When running a simulation in a boosted frame, WarpX has the capability to back-transform the simulation results to the laboratory frame of reference, which is often useful to study the physics. A set of functions can be found in the python file read_raw_data.py. The main commands can be found in our example jupyter notebook for postprocessing Visualization.ipynb.

The full back-transformed diagnostics of the entire domain is written in lab_frame_data/snapshots/ and the back-transformed diagnostics of the reduced domain is written to lab_frame_data/slices/ For instance: To plot the Ez field along the z-direction at the center of the 3D-domain of the full back-transformed diagnostics for the entire 3D domain:

import read_raw_data
import matplotlib.pyplot as plt

iteration = 0
field = 'Ez'
snapshot = './lab_frame_data/snapshots/' + 'snapshot' + str(iteration).zfill(5)
header   = './lab_frame_data/snapshots/Header'
allrd, info = read_raw_data.read_lab_snapshot(snapshot, header) # Read field data
F = allrd[field]
plt.plot(F[F.shape[0]//2,F.shape[1]//2-1,:])

Similarly, the back-transformed diagnostics on a reduced domain (1D line, 2D slice, 3D reduced diagnostic) can also be visualized using read_raw_data.py. For instance – let us say that the user-input is an “x-z” slice (at the center of the domain in the “y-direction”), then, to plot Ez on this x-z slice:

iteration = 0
field = 'Ez'
snapshot = './lab_frame_data/slices/' + 'slice' + str(iteration).zfill(5)
header   = './lab_frame_data/slices/Header'
allrd, info = read_raw_data.read_lab_snapshot(snapshot, header) # Read field data
F_RD = allrd[field]
plt.plot(F_RD[F_RD.shape[0]//2,0,:])

Note that, in the above snippet, we compare the 0th cell of the reduced diagnostic with F.shape[1]//2-1. For an x-z slice at y=y-mid of the domain, two cells are extracted at the center to ensure that the data format is HDF5 compliant. Let us consider that the domain consists of four cells in the y-dimension: [0,1,2,3], Then the 2D slice would contain the data that corresponds to [1,2]. That is the 0th cell of the reduced diagnostic corresponds to ny/2-1, (where, ny is the number of cells in the y-dimension).

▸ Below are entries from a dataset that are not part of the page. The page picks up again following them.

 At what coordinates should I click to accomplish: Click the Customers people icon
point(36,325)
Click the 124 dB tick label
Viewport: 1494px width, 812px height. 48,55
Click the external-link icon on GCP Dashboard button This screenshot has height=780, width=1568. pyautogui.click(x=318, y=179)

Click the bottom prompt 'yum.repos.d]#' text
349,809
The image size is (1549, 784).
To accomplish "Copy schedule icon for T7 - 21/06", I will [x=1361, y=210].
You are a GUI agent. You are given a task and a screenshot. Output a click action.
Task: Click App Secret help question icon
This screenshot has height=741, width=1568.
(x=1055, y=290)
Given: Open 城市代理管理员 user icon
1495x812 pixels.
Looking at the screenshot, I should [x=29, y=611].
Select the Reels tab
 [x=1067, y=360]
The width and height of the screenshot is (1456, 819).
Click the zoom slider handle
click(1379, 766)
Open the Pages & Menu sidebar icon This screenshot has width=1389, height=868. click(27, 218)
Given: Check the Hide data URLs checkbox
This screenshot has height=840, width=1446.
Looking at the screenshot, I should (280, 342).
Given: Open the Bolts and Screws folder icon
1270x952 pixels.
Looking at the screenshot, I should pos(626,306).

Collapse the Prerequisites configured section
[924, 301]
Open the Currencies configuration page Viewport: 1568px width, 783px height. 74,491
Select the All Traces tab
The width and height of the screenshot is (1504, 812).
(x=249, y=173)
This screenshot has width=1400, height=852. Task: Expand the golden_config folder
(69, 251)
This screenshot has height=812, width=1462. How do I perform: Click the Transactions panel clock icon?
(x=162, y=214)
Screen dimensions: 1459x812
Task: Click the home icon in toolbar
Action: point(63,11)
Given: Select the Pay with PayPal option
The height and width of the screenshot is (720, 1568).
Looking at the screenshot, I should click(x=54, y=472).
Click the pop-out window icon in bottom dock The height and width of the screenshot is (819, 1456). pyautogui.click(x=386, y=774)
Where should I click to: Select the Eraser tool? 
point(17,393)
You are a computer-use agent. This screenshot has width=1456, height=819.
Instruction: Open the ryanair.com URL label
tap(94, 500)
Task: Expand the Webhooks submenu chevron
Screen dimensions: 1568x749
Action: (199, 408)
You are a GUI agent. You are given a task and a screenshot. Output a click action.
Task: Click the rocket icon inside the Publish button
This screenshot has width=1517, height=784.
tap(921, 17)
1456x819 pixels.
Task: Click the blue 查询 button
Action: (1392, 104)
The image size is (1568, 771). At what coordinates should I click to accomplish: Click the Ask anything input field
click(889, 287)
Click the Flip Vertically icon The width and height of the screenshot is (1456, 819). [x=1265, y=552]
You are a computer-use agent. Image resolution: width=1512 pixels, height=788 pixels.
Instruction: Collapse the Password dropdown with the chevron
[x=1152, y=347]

If the back-transformed diagnostics are written in the HDF5 format (This can be done by compiling WarpX with USE_HDF5=TRUE), then the full domain snapshot and reduced domain diagnostics can be visualized using h5py:

import matplotlib.pyplot as plt
import h5py

f1 = h5py.File('lab_frame_data/snapshots/snapshot00000', 'r')
nx1 = f1['Ez'].shape[0]
ny1 = f1['Ez'].shape[1]
nz1 = f1['Ez'].shape[2]
plt.plot(f1['Ez'][nx1//2,ny1//2-1,:])

f2 = h5py.File('lab_frame_data/slices/slice00000', 'r')
nx2 = f2['Ez'].shape[0]
ny2 = f2['Ez'].shape[1]
nz2 = f2['Ez'].shape[2]
plt.figure()
plt.plot(f2['Ez'][nx2//2,0,:])

The back-transformed particle data on the full and reduced diagnostic can be visualized as follows

species='ions'
iteration = 1

snapshot = './lab_frame_data/snapshots/' + 'snapshot' + str(iteration).zfill(5)
xbo = get_particle_field(snapshot, species, 'x') # Read particle data
ybo = get_particle_field(snapshot, species, 'y')
zbo = get_particle_field(snapshot, species, 'z')

snapshot = './lab_frame_data/slices/' + 'slice' + str(iteration).zfill(5)
xbo_slice = get_particle_field(snapshot, species, 'x') # Read particle data
ybo_slice = get_particle_field(snapshot, species, 'y')
zbo_slice = get_particle_field(snapshot, species, 'z')
plt.figure()
plt.plot(xbo, ybo, 'r.', markersize=1.)
plt.plot(xbo_slice, ybo_slice, 'bx', markersize=1.)